The Fallacy of Forecasting>
THE FALLACY OF FORECASTING
by
Russell L. Ackoff
(From Management in Small Doses, Russell Ackoff, John Wiley, NY, 1986)
A great deal of the present is being wasted with efforts to forecast
the future. In an environment that is rapidly changing and becoming more
complex, our ability to predict the future necessarily decreases. Preparing
for an inaccurately forecasted future is often worse than doing nothing.
This is reflected in the old saying: "He who lives by the crystal ball ends
up eating glass."
Nevertheless, those who conceive of planning as preparing for a
predicted future argue correctly that we benefit from forecasting the
weather and preparing for it, although both are done imperfectly. True,
but there is a significant difference between our relationship with the
weather and a corporation's with what it forecasts in its planning.
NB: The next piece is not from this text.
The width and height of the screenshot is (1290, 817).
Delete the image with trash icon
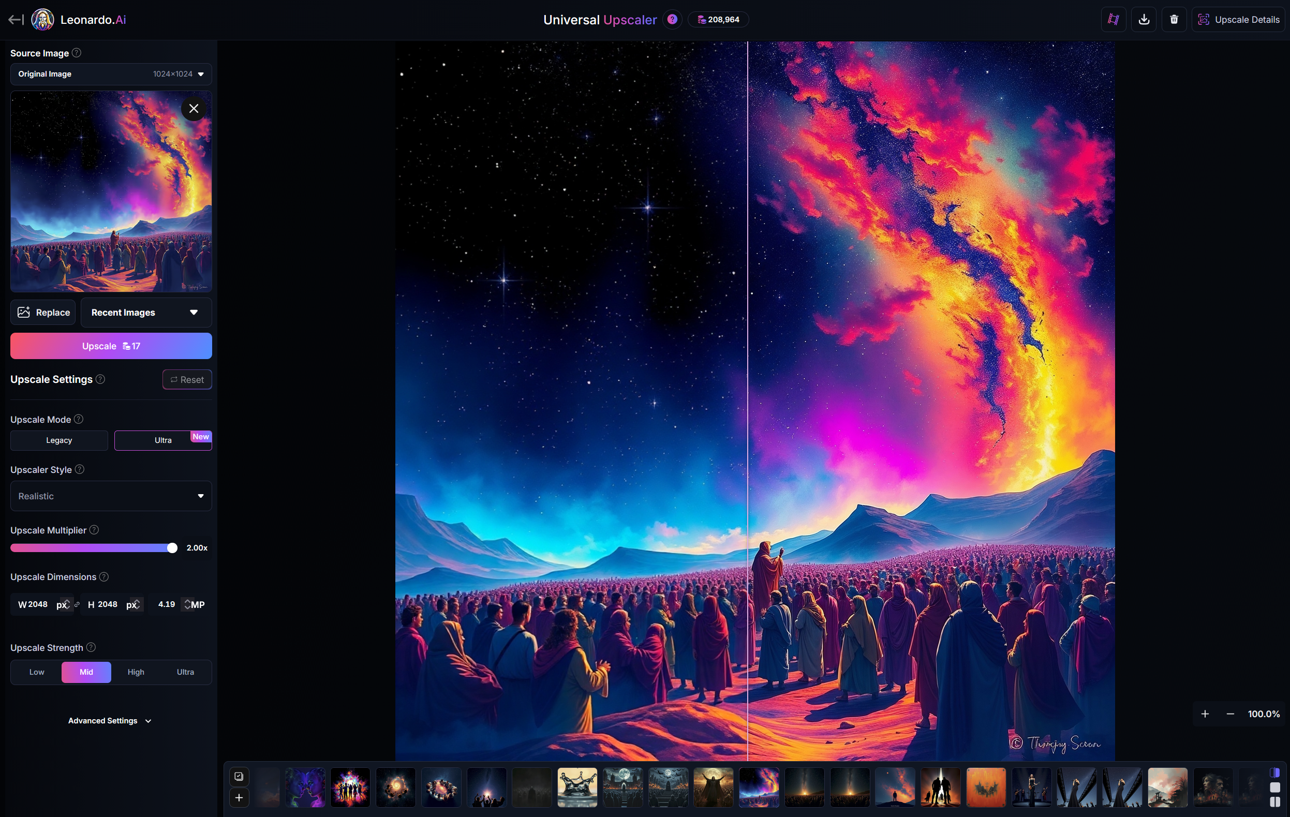tap(1174, 19)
Some believe that carrying an umbrella prevents rain and washing a car
causes it. Nevertheless, our preparations for the weather have absolutely
no effect on it. On the other hand, corporate planners forecast such things
as the behavior of consumers, supplies, competitors, and governments; and
these things are affected by what corporations do. In fact, the principal
purpose of planning is to affect them. Therefore, once a corporate plan
that is based on a forecast has been prepared, the effects of that plan
on what has been forecast should be taken into account by revising the
initial forecast. But revising that forecast requires revision of the
forecast, which in turn requires another revision of the forecast, and so
on ad infinitum. If all this were done, planning would take a course like
that of the gilly-galoo-bird, which flies in ever decreasing concentric
circles until it disappears up its own anatomy.
Now, of course, this is not done. Predict-and-prepare planners treat
the environment like the weather; they act as though it will be unaffected
by their plans. Therefore, they try to control the effects of the
environment on the organization planned for.
The assumption that the environment is unaffected by what corporations
do is sufficient to invalidate the forecasts used by planners and to make
their preparations less effective than they desire.
Most forecasting is based on projections of the past into the future.
Such extrapolations assume that the future is completely determined by the
past. The assumption is sometimes approximately true for the very near
future; but the more distant the future forecast, the more it depends on
what will happen between now and then. This is even true for the weather.
Put another way: the more distant the future, the more it depends on
decisions still to be made; therefore, the more subject it is to control.
For this reason corporate planning should be directed toward trying to
control the future, not the effects on a corporation of a future assumed
to be out of its control. This is exactly what we have done with the weather.
Buildings are built to bring the weather under control. They eliminate the
need to forecast the weather where we work and live. Even if we had perfect
forecasts we would be better off working and living indoors than out.
Corporate planning should not consist of predicting and preparing for an
uncontrolled future but of designing a desirable future and finding or
inventing ways of approximating it as closely as possible.